Nothing but the lines from the one containing "والمجتمع (655, 1786)" through the one containing "YES PLEASE (332, 1312)", both included, should be given again, each exactly as written below.
• • • • • • •
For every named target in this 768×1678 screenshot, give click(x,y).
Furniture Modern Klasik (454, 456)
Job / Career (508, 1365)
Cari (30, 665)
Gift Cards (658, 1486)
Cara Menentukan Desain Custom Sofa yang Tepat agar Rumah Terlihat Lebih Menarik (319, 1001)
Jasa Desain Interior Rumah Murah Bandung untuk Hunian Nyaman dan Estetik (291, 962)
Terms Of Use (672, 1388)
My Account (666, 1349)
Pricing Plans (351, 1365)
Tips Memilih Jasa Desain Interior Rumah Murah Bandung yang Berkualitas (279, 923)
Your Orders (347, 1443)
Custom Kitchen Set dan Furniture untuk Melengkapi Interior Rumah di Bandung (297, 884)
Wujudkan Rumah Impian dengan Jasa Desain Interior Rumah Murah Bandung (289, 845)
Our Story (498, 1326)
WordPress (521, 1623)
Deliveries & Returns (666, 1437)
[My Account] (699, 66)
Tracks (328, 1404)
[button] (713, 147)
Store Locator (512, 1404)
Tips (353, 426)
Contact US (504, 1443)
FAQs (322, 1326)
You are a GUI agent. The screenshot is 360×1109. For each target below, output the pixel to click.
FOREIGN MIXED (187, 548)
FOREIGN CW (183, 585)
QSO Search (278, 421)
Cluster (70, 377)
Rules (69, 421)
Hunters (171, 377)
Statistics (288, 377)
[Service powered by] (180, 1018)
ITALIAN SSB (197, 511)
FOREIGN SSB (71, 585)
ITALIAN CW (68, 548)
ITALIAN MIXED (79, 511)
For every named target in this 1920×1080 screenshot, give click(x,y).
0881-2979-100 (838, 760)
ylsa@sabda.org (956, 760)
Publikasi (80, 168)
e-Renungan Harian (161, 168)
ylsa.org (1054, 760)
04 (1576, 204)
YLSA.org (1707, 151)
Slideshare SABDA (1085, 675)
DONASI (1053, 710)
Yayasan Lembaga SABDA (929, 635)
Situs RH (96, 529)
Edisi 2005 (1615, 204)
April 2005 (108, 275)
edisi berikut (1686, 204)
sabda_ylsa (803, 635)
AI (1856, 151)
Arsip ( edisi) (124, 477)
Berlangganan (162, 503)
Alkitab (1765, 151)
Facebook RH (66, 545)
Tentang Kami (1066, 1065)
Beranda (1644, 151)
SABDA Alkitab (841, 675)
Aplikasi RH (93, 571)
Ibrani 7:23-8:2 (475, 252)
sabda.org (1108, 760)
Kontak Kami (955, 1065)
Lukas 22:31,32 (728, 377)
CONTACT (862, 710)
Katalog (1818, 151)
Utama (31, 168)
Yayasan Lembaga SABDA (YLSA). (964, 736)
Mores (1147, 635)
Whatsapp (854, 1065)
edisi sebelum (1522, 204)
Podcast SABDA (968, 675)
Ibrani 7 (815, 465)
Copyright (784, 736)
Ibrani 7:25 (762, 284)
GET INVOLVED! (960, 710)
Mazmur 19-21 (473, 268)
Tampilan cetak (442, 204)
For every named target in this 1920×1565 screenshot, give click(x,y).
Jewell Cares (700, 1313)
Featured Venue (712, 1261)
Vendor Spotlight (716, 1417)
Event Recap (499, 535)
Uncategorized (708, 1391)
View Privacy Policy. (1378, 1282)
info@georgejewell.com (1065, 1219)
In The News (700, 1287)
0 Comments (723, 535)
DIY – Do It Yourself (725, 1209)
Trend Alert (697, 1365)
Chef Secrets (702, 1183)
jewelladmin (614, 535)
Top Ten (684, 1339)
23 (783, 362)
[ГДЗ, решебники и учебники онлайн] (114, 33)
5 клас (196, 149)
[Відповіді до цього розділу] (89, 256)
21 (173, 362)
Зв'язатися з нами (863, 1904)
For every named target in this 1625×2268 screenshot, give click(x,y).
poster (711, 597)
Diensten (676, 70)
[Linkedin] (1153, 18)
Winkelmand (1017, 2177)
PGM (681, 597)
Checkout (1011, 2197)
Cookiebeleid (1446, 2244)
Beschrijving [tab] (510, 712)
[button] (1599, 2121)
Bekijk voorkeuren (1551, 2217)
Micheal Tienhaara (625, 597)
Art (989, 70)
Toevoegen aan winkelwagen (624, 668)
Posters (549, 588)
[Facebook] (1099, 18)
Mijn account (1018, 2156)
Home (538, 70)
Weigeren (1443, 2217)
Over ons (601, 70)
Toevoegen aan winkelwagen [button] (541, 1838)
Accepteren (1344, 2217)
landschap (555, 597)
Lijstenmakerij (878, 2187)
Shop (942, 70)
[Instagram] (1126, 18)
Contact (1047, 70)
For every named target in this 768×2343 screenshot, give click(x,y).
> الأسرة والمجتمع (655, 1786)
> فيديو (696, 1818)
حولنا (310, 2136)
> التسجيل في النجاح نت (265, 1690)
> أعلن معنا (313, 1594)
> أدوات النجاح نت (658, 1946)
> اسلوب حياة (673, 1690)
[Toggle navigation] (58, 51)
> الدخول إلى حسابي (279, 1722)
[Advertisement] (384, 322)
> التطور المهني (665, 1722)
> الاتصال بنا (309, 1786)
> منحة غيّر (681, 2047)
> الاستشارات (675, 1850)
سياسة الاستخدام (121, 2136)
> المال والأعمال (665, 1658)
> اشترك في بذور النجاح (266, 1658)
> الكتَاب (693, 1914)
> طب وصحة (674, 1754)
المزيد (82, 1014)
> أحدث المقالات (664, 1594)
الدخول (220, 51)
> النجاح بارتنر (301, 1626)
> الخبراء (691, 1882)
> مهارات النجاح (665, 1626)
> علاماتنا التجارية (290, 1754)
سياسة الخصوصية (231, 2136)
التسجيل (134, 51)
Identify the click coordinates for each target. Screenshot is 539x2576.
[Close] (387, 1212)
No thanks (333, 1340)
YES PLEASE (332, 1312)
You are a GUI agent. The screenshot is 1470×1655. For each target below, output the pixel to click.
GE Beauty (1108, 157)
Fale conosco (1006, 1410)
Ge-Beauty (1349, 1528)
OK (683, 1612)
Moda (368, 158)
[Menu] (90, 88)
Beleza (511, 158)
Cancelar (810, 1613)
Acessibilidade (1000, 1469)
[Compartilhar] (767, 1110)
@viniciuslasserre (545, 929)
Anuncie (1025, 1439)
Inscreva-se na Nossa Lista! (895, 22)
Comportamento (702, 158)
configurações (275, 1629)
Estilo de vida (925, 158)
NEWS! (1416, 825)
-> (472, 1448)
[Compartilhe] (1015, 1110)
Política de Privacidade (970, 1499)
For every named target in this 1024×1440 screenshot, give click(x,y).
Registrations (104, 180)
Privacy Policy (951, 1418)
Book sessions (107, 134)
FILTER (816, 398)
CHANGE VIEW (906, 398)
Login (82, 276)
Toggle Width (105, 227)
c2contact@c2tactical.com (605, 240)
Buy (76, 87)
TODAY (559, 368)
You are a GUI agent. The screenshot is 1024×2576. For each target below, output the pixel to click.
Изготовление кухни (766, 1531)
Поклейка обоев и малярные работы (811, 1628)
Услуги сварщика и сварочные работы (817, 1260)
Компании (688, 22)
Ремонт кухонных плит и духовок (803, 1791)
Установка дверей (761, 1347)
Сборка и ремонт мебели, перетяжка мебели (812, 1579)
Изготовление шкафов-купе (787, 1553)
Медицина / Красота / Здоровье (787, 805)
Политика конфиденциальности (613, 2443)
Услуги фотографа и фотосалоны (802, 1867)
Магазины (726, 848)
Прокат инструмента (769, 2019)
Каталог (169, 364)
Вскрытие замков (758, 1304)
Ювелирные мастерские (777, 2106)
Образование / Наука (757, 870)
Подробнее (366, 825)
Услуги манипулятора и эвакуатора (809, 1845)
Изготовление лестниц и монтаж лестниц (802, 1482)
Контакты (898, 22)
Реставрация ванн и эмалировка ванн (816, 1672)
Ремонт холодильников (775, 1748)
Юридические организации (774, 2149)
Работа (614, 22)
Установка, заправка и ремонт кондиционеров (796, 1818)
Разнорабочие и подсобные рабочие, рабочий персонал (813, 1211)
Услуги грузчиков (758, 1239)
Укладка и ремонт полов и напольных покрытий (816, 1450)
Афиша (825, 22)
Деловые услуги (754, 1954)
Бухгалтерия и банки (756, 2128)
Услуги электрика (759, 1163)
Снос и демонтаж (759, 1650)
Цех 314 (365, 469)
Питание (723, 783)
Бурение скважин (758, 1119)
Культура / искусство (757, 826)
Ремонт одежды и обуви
• • • • • • •
▸ RESPONSE TO THIS EXERCISE
> الأسرة والمجتمع (655, 1786)
> فيديو (696, 1818)
حولنا (310, 2136)
> التسجيل في النجاح نت (265, 1690)
> أعلن معنا (313, 1594)
> أدوات النجاح نت (658, 1946)
> اسلوب حياة (673, 1690)
[Toggle navigation] (58, 51)
> الدخول إلى حسابي (279, 1722)
[Advertisement] (384, 322)
> التطور المهني (665, 1722)
> الاتصال بنا (309, 1786)
> منحة غيّر (681, 2047)
> الاستشارات (675, 1850)
سياسة الاستخدام (121, 2136)
> المال والأعمال (665, 1658)
> اشترك في بذور النجاح (266, 1658)
> الكتَاب (693, 1914)
> طب وصحة (674, 1754)
المزيد (82, 1014)
> أحدث المقالات (664, 1594)
الدخول (220, 51)
> النجاح بارتنر (301, 1626)
> الخبراء (691, 1882)
> مهارات النجاح (665, 1626)
> علاماتنا التجارية (290, 1754)
سياسة الخصوصية (231, 2136)
التسجيل (134, 51)
Identify the click coordinates for each target. Screenshot is 539x2576.
[Close] (387, 1212)
No thanks (333, 1340)
YES PLEASE (332, 1312)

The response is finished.